Exercise goal — Write out, exactly as they stand, the line containing "Все (29, 2073)" and all subsequent lines up to and including the final line of the records.

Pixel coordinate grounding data
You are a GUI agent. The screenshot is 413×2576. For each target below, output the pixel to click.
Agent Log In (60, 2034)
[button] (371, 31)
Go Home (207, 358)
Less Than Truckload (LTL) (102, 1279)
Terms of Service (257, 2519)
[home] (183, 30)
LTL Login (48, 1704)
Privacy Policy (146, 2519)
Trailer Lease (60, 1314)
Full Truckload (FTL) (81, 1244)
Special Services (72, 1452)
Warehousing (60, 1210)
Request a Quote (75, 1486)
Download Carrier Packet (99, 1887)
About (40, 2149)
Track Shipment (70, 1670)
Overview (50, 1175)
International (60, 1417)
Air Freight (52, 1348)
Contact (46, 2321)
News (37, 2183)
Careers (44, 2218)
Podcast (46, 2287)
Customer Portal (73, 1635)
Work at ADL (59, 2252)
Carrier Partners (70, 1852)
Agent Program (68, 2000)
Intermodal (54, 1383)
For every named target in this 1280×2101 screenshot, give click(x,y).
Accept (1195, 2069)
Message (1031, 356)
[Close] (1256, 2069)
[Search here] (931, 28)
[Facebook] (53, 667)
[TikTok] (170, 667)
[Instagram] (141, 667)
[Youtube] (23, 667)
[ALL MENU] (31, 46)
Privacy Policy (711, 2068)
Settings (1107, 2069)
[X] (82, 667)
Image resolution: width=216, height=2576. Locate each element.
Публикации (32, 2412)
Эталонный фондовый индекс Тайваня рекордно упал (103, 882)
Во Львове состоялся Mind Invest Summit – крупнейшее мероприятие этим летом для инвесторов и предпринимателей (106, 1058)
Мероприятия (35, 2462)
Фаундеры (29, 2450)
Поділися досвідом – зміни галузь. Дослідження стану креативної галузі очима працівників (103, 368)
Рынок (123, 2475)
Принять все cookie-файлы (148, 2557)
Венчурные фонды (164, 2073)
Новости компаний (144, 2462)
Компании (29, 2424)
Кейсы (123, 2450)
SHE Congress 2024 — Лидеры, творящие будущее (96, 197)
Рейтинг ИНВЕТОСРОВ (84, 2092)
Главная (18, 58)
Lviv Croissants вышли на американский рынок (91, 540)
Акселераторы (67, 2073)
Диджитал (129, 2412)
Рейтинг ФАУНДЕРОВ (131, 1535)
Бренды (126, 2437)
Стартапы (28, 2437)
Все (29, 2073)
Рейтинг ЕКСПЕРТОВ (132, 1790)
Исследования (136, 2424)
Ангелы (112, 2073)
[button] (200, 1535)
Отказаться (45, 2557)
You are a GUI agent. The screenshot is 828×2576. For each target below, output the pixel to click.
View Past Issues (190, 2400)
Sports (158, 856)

Finished exercise —
Все (29, 2073)
Рейтинг ЕКСПЕРТОВ (132, 1790)
Исследования (136, 2424)
Ангелы (112, 2073)
[button] (200, 1535)
Отказаться (45, 2557)
You are a GUI agent. The screenshot is 828×2576. For each target below, output the pixel to click.
View Past Issues (190, 2400)
Sports (158, 856)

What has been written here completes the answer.